Le sorprendió la frialdad de la voz de Hagen. A pesar de no ser italiano, el consiguen siempre se había mostrado como un hombre cortés. ¿Por qué de pronto parecía tan brusco?

– Usted de debe un favor al Don -le dijo Hagen-. El está seguro de que querrá pagárselo. Es más, está convencido de que le encantará tener la oportunidad de hacerlo. Dentro de una hora, no antes, irá a su funeraria. Le pedirá ayuda. Usted estará allí para recibirlo. Procure que no haya nadie más. De ser necesario, mande a sus empleados a casa. Si tiene algo que objetar, dígamelo, para que pueda informar al Don. Dispone de otros amigos a los que pedirle este favor.

– ¿Cómo voy a negarme a hacerle un favor al Padrino? -dijo Bonasera, aterrorizado-. Haré cualquier cosa que me pida, desde luego.

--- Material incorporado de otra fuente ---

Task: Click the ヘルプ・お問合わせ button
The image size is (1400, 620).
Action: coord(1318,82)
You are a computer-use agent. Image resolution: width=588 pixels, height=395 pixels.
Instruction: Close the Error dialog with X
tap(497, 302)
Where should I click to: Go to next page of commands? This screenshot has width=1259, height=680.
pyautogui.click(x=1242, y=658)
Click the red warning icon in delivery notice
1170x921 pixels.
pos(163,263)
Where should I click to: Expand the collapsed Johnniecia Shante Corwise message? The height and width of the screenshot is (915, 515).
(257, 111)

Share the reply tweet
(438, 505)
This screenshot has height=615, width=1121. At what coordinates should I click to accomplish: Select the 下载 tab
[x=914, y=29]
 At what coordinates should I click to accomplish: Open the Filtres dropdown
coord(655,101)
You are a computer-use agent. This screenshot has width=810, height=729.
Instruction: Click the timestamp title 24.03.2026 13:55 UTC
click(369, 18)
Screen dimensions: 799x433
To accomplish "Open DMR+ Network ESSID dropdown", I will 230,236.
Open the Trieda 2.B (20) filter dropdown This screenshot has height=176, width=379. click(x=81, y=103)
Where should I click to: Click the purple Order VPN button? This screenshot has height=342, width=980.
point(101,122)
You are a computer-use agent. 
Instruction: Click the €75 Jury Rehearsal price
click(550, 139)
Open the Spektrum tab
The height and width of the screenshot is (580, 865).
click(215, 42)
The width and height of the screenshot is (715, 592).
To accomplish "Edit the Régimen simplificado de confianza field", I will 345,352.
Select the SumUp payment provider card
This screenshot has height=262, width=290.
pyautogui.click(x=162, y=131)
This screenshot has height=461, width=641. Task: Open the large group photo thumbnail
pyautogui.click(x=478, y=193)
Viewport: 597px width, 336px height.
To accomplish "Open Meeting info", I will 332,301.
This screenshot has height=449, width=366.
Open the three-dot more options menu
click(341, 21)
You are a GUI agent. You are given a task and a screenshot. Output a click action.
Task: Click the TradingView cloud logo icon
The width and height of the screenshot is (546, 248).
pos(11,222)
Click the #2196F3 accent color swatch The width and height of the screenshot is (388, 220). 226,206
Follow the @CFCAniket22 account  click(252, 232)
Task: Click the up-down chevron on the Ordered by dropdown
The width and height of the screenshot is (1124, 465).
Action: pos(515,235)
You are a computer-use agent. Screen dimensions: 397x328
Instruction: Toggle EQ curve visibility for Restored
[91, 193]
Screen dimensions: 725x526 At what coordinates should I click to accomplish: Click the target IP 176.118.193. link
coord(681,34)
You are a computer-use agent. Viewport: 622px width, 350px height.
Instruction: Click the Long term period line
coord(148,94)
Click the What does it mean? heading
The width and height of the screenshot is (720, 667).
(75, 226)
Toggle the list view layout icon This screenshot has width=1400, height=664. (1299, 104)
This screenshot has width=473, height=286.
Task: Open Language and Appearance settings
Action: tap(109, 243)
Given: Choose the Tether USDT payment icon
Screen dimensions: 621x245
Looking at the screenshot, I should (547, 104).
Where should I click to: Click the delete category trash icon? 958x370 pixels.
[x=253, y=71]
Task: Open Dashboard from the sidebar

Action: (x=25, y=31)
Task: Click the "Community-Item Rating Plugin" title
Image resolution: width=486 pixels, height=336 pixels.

No he olvidado mi deuda. Ya mismo salgo para la funeraria.

– Gracias -repuso en tono más amable, aunque todavía con una nota extraña-. El Don nunca ha dudado de usted. Lo de si tenía algo que objetar ha sido cosa mía. Si complace usted al Don esta noche, podrá contar conmigo siempre que me necesite; se habrá ganado usted mi amistad.

Esto asustó todavía más a Amerigo Bonasera, que preguntó, inquieto:

– ¿Es que vendrá el Don en persona?

– Sí.

– Eso significa que, gracias a Dios, ya se ha recuperado de sus heridas.

Después de una breve pausa, Hagen emitió un «sí» muy suave, y seguidamente colgó el auricular.

Bonasera sudaba a mares. Fue a su dormitorio y se cambió la camisa. Luego se lavó los dientes, pero no se afeitó ni se cambió la corbata. Telefoneó a la funeraria y dijo a su ayudante que se encargara de consolar a la familia del muerto de turno, indicándole además que utilizara la sala delantera. Le explicó que él estaría ocupado en la zona del laboratorio. Cuando el empleado empezó a hacerle preguntas, Bonasera le interrumpió y | le dijo que se limitara a hacer lo que le ordenaba.

Se puso la chaqueta, y su esposa, que todavía estaba comiendo, lo miró sorprendida.

Amerigo le dijo, por toda explicación:

– Tengo trabajo.

La mujer, al ver la expresión de su cara, no se atrevió a hacerle preguntas. Bonasera salió de su casa y echó a andar en dirección a la funeraria.

El edificio estaba rodeado de una cerca. Un estrecho camino, destinado al paso de ambulancias y coches fúnebres, conectaba la calle con la parte trasera del inmueble. Hacia allí se dirigió Bonasera, y mientras lo hacía vio a un grupo de gente que entraba por la puerta principal. Eran los familiares y amigos del muerto del día.